La Corte Suprema de Estados Unidos autorizó de forma temporal la entrada en vigor de parte del decreto firmado por Donald Trump el 31 de marzo para restringir el voto por correo, una decisión que reactiva la disputa sobre hasta dónde puede llegar el poder federal en la organización de las elecciones. Aunque el tribunal levantó la suspensión impuesta por una corte de distrito en Massachusetts, dejó claro que no ha resuelto el fondo del caso y advirtió que cualquier medida aplicada por el Gobierno no es necesariamente legal.
La orden exige elaborar listas de votantes habilitados y dispone que el Servicio Postal entregue las papeletas solo a quienes figuren en esos registros. Estados gobernados por demócratas demandaron a la administración con el argumento de que el control amplio de la organización electoral corresponde a los estados, no al gobierno federal. Los tres magistrados liberales del Supremo discreparon de la decisión.

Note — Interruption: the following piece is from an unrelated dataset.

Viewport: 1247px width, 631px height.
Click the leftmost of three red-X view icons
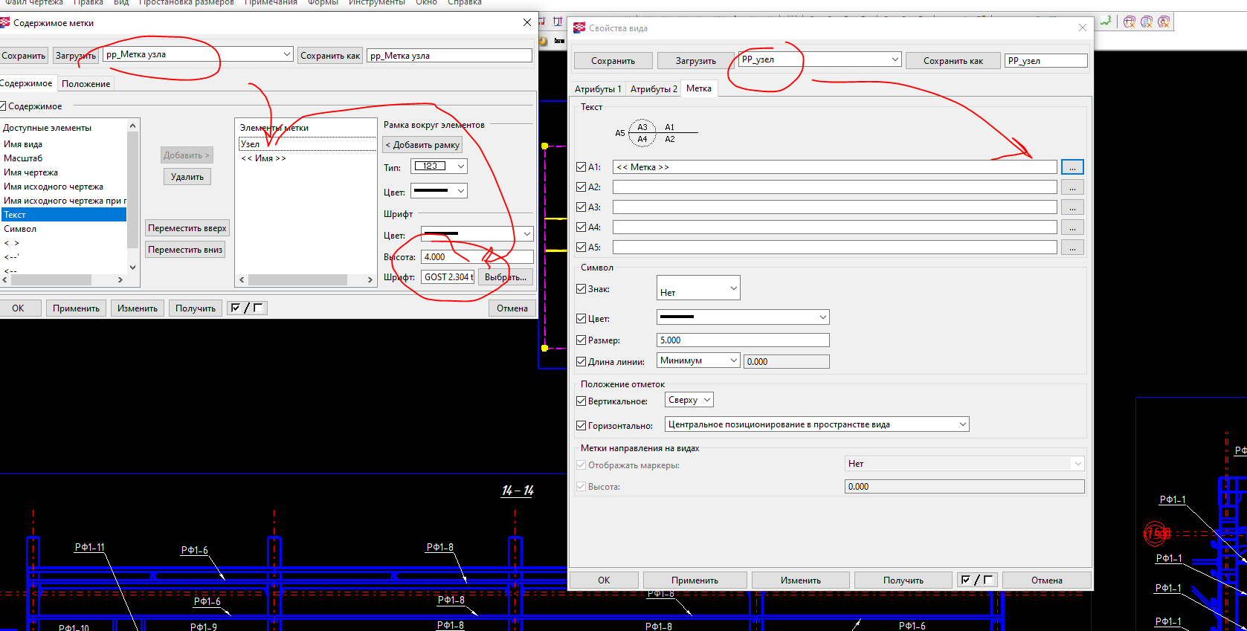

El fallo, presentado como una victoria temporal para Trump, queda así bajo la sombra de nuevos litigios y de un contraste político mayor: el expresidente insiste, sin pruebas, en que el voto por correo es altamente vulnerable al fraude y vuelve a vincular ese argumento con su acusación falsa de que las elecciones de 2020 le fueron robadas por Joe Biden. En medio de la amenaza republicana de perder su estrecho control del Congreso, la controversia vuelve a colocar en primer plano la necesidad de vigilancia institucional frente a decisiones de poder que impactan derechos electorales.